The AI search engine arms race: OpenAi are testing a new search engine, “SearchGPT”
OpenAI announces it is creating a new search engine
The prototype was launched last Thursday with a small group of users – reportedly including around 10,000 people and publishers. The invention of this new search engine could potentially rival Google’s dominance of online search and have huge consequences for the SEO industry, if users adopt it.
OpenAI stated the temporary prototype (SearchGPT), will combine the company’s existing AI models including ChatGPT and the ability to search the internet.
The new search engine summarises information provided from websites then creates short descriptions with attribution links, as opposed to linking directly to a website.
In December, the NY Times filed a lawsuit against OpenAI and Microsoft accusing of the “unlawful use of millions of copyrighted articles” being used to train AI models. In response, OpenAI filed a motion to dismiss parts of the complaint, stating users did not use ChatGPT or other OpenAI products to substitute a NY Times subscription. According to Forbes, the lawsuit is still ongoing.
Our SEO team have shared their thoughts on what this could mean
Ash Graham, SEO Strategy Manager at 26PMX shares his insight to this news.
In the past, Google gained search engine market share because it returned the highest quality results and provided the best user experience with fewest ads. To match this, SearchGPT has 2 barriers it would need to overcome to gain a large market share.
Barrier 1: Can Search GPT return high quality and accurate results?
OpenAI will have similar challenges to Google AI Overviews which initially launched on 64% of search queries, and then reduced down to 8.7% due to the quality of results. See the infamous "drink your own urine to pass kidney stones" response below.
SearchGPT has side stepped one of the issues AI Overviews through showing clear sources and attribution links and partnering with large reputable publishers, such as The Athletic. This will increase the amount of trust users have in the answer provided and the content quality.
If they can consistently return high quality results, which answer user queries through their LLM (Large Language Model), then SearchGPT has a higher chance of succeeding. However, Google currently has the advantage in terms of data it can use to train and improve AI Overviews through Chrome (3.45 billion), YouTube (2.49 billion), Gmail (1.8 billion) and Maps (1 billion) in comparison to just the users of Chat GPT (180.5 million).

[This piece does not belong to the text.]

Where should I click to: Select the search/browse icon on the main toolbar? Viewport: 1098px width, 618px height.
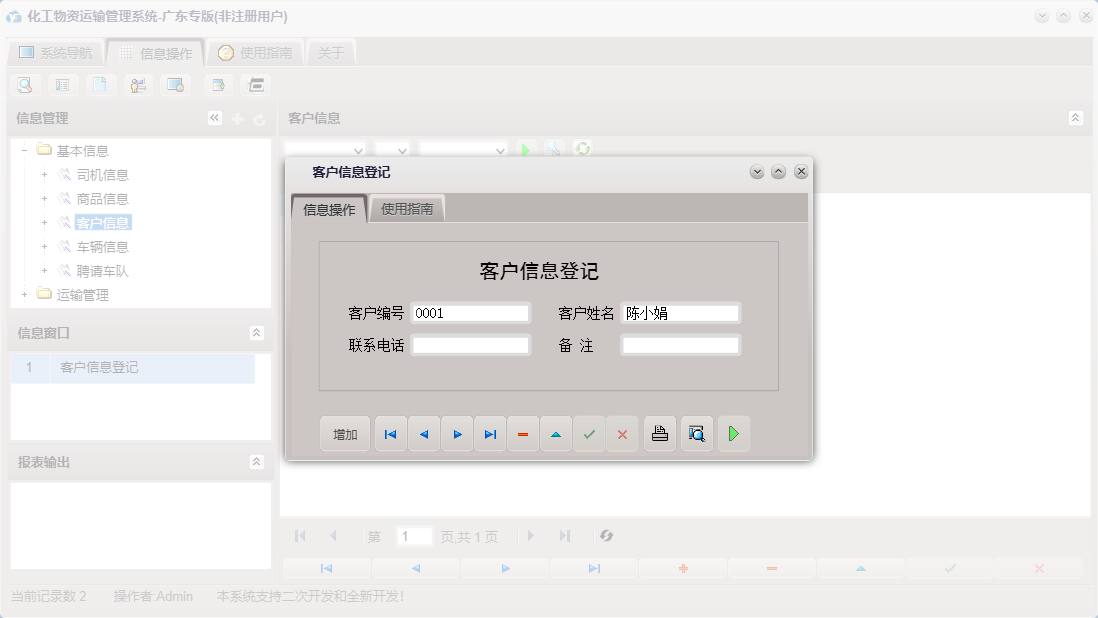pyautogui.click(x=24, y=85)
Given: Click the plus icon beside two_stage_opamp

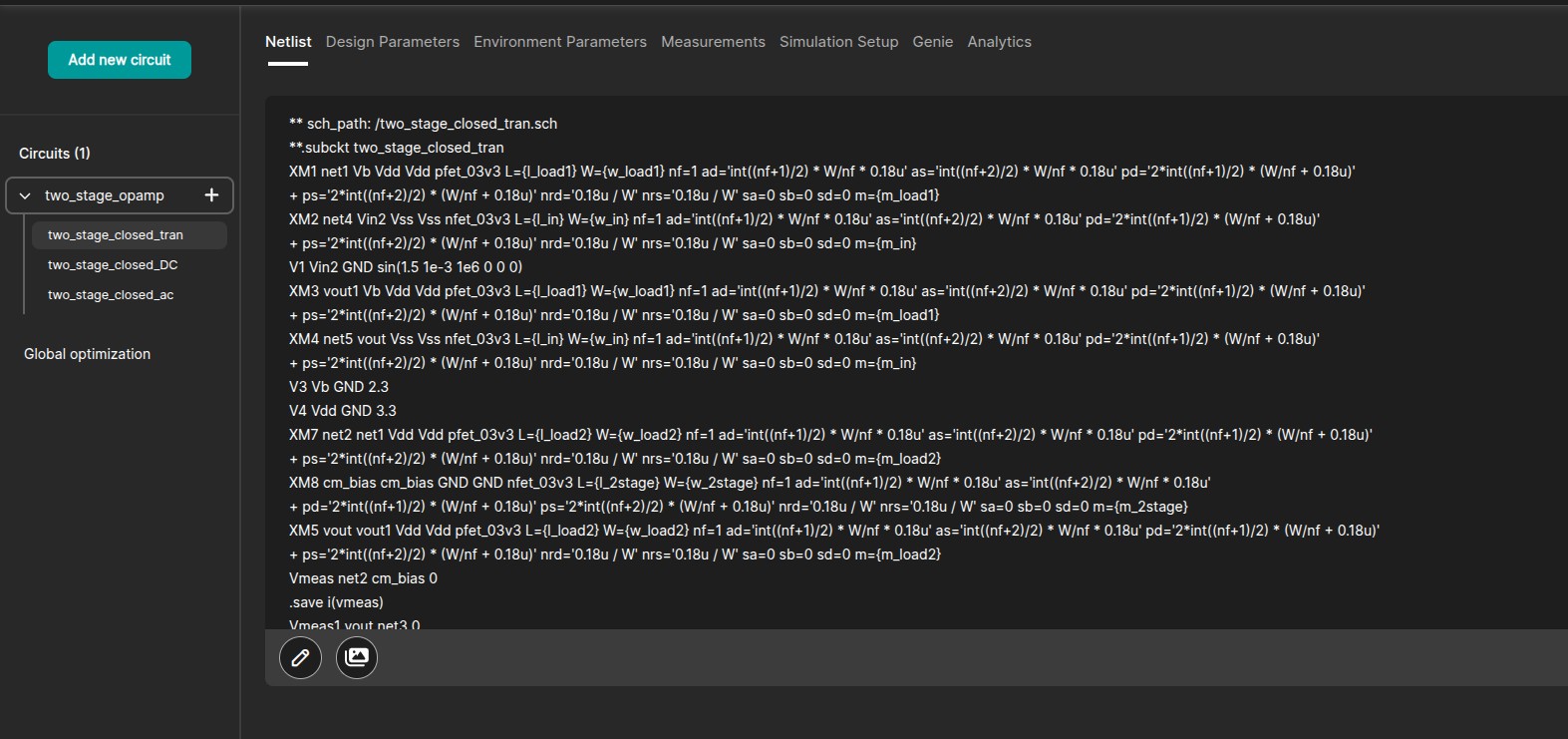Looking at the screenshot, I should [x=211, y=195].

It will be interesting to see how this pans out as the recent demo failed on this part.
Barrier 2: Is mass market reach and market share possible on a paid model?
Google is free, and users are not accustomed to paying for use of their search engine (due to selling advertising). If SearchGPT requires a ChatGPT membership starting at $20 a month, this will limit their market share.
As the CEO Sam Altman is very much against ads, it will limit their potential market to paying ChatGPT users. With the US being estimated at 3.9 million paying subscribers vs 8.5 billion daily google searches.
What should businesses do?
- Join the waitlist to experience SearchGPT and to understand how this changes the search landscape
- Keep an eye out for when it gets rolled out to a wider audience and any information on adoption
- Start evaluating how much coverage AI Overviews has by using a tool such as 'Ziptie.dev' (if you target the US market). This will reveal the main competitors and you can reverse engineer what is working to get into AI Overviews.